Getting up was hard at times, but I never regretted it afterwards.
In my 20s, when I was living in Canberra, I got up religiously at 5:50 am, 5 days a week and ran for an hour before work. I’d bounce into the office at the Department of Foreign Affairs and Trade all excited and enthusiastic. Some people found that annoying, especially one of my best friends, who had a very different morning routine. She told me not to speak to her before 9:00 am because my energy level was infuriating for someone who was scarcely awake.
That early morning pattern dropped off when I moved to Cairo and then to Abu Dhabi – mainly because I found the hot weather hard to deal with and the outdoor environment uninspiring – but I kept up going to the gym in the evenings and at weekends. That pattern got me through some tough times.

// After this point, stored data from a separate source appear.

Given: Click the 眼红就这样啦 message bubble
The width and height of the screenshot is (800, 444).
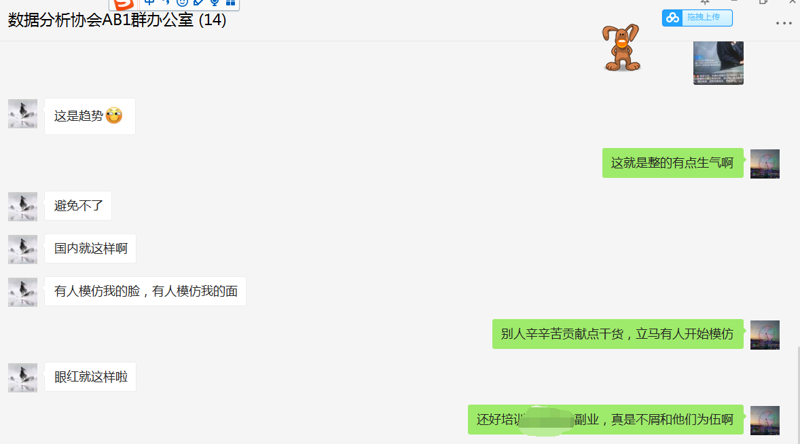Looking at the screenshot, I should tap(90, 377).
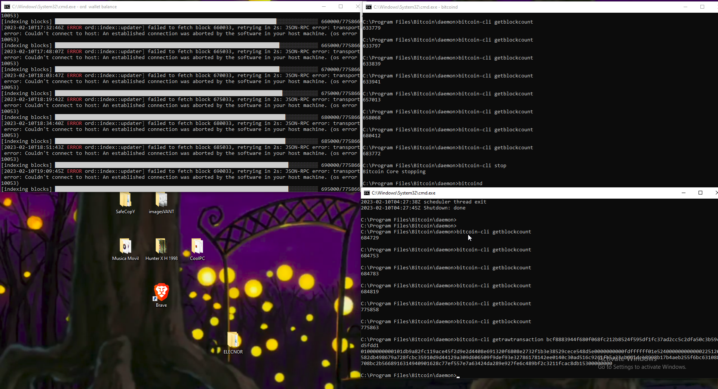Close the ord wallet balance window

tap(358, 7)
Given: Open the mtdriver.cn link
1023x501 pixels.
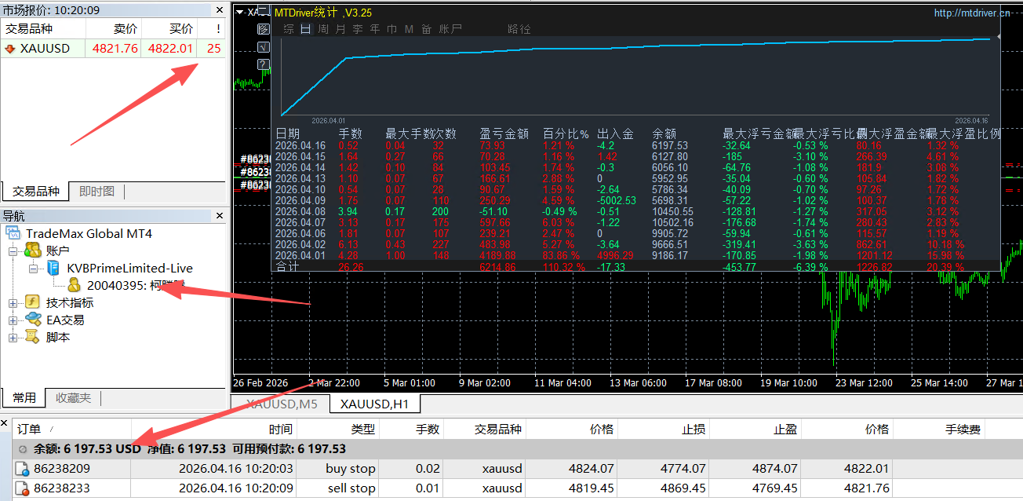Looking at the screenshot, I should [x=972, y=13].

In London, mornings were cold and central London is not that great a place to jog at 6:00am. Nonetheless, I jogged (later in the day), swam in an indoor pool and eventually joined a gym.

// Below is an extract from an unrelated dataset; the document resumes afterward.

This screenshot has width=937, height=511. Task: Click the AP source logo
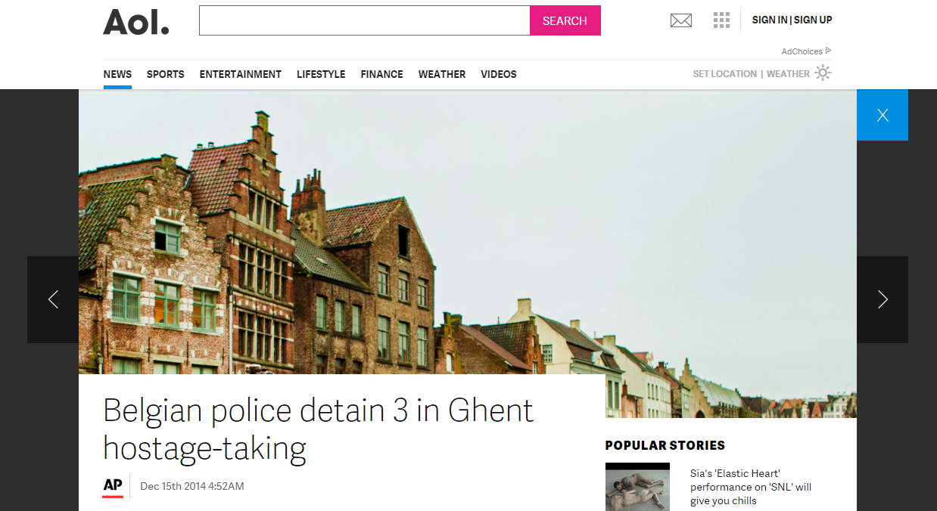[x=113, y=486]
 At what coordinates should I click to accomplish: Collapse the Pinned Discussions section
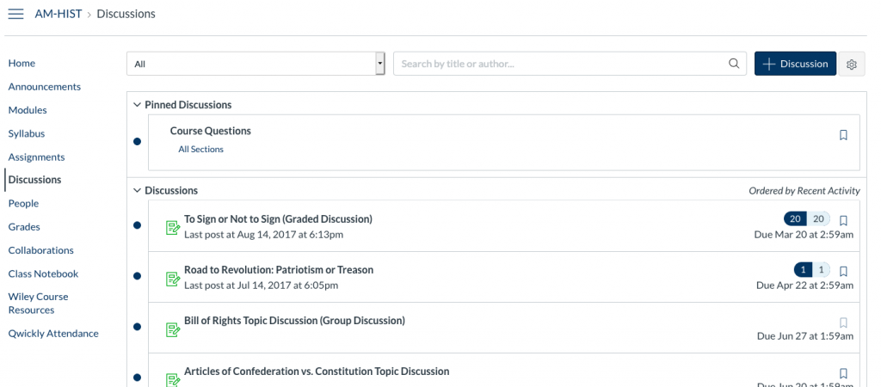(x=137, y=105)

In Iraq, running outdoors was almost impossible – I did a few jogs in a group with an armed escort … it was weird and not very safe – but I hit the gym everyday after work, Saturday to Thursday. It saved my sanity in a high-stress, high-danger work environment and kept me in reasonable shape, despite bad food and an otherwise sedentary lifestyle.

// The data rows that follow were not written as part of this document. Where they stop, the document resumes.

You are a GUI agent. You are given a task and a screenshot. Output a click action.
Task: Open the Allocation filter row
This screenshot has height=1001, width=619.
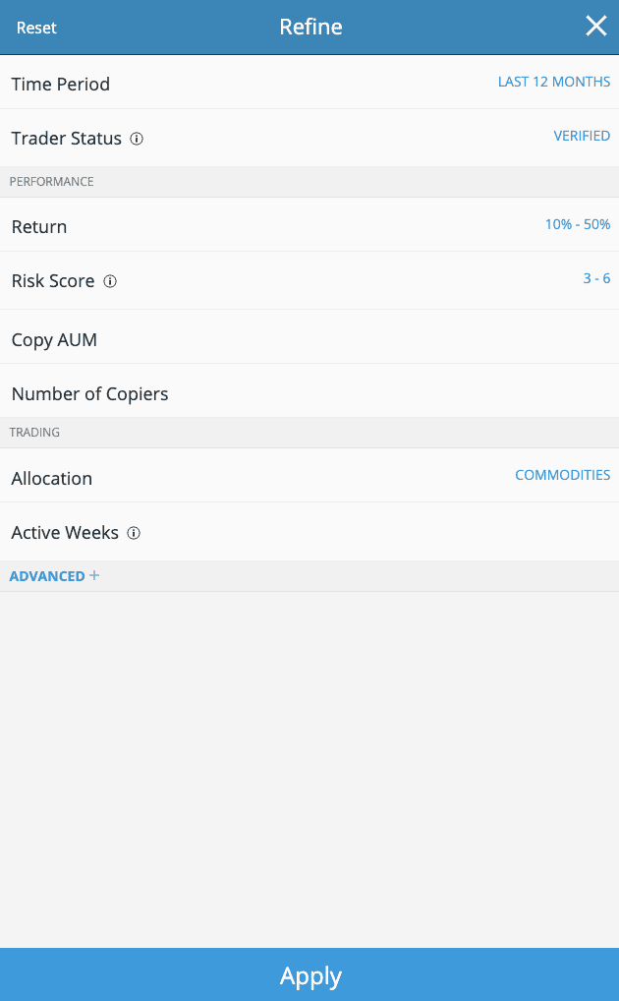pos(310,476)
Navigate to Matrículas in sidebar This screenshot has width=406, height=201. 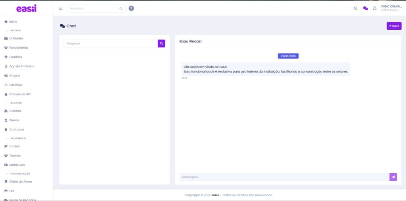[17, 165]
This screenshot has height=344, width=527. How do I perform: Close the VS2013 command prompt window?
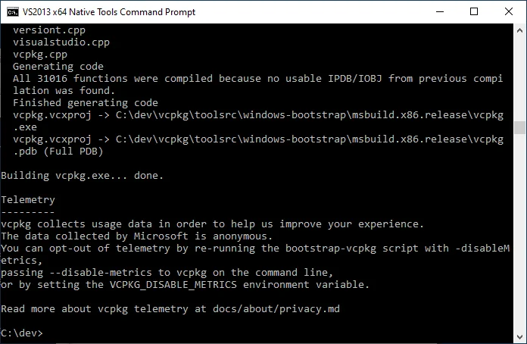(x=509, y=11)
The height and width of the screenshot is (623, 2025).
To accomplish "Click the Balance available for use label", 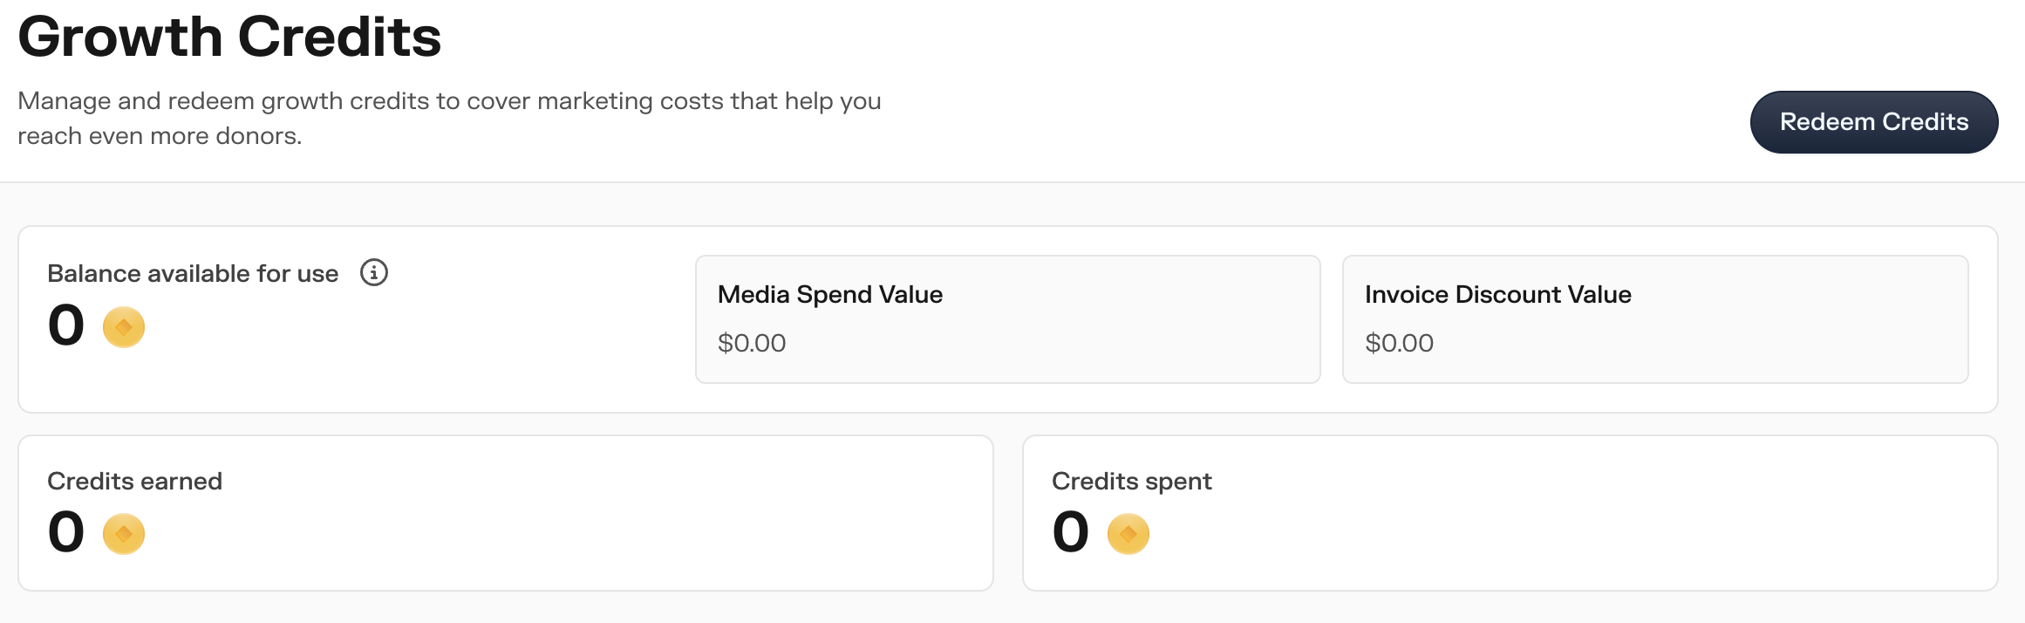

Back in Australia, I went back to running. Not every morning, but still quite a bit and always at the weekends.
But when my son was born, all that stopped. I got sucked into the vortex of motherhood and attending to another human who needed me all the time. I was also trying to balance being a parent with running a struggling business on a broken sleep every night. I knew I should be getting out more, but I was so exhausted and stretched for time that I found it hard to find the energy to get started.
Of course, when my daughter arrived two-and-a half years later, things didn’t improve, they got worse. I got to a point where I was spending almost all my time on either work or children. There was a bit of time for friends and family in there too, but nothing much for me.
Every quarter, I would put on my list of personal goals “get back to working out” or “do yoga three times a week” or “go for a run twice a week”. I wanted to be getting out. I knew it was super important for my physical and emotional well-being and that getting energised would help my business and my family interactions … but it still wasn’t happening. It’s not that I’m lazy or unmotivated … I just felt as though I didn’t have the energy. There was guilt mixed in there too. I said to myself “you’re already spending time on your work and away from the children. They need you when you’re not working. How can you justify taking even more time out to go running/working out/doing yoga? That’s so selfish”.
This year, I started to get back to walking regularly, which was a start. Then, a few weeks ago, at the start of lockdown, I had some back problems. My acupuncturist told me straight up that I need to get back to working out and suggested that I get a personal trainer, because as she said “if you’re going to make the time for exercise yourself, you’d better get someone to hold you accountable”. I knew she was right and so, after thinking about it for a while, I made an agreement with myself that I needed to start paying attention to our fitness again. I’m a parent in my 40s with small kids. If I want to be in great shape in another 30 years, now is the time to take care of myself, for them and for me.
I called my friend Amanda – a personal trainer – and asked if she would train me. She said ‘yes’. We did our first session together today and I am blown away by how much better I feel after an hour of exercise outside in the early morning. I feel like I’m back in my 20s, arriving at work with annoying boundless energy … and I’m so excited to go on.
Why am I telling you this? To remind you (and me) that there are often things that we know we should do, but for one reason or another put off and to say “don’t put off until tomorrow what you could do today … it takes some effort, but you won’t regret it”.
And yes, I highly recommend getting out and about early … even if it’s a while since the last time.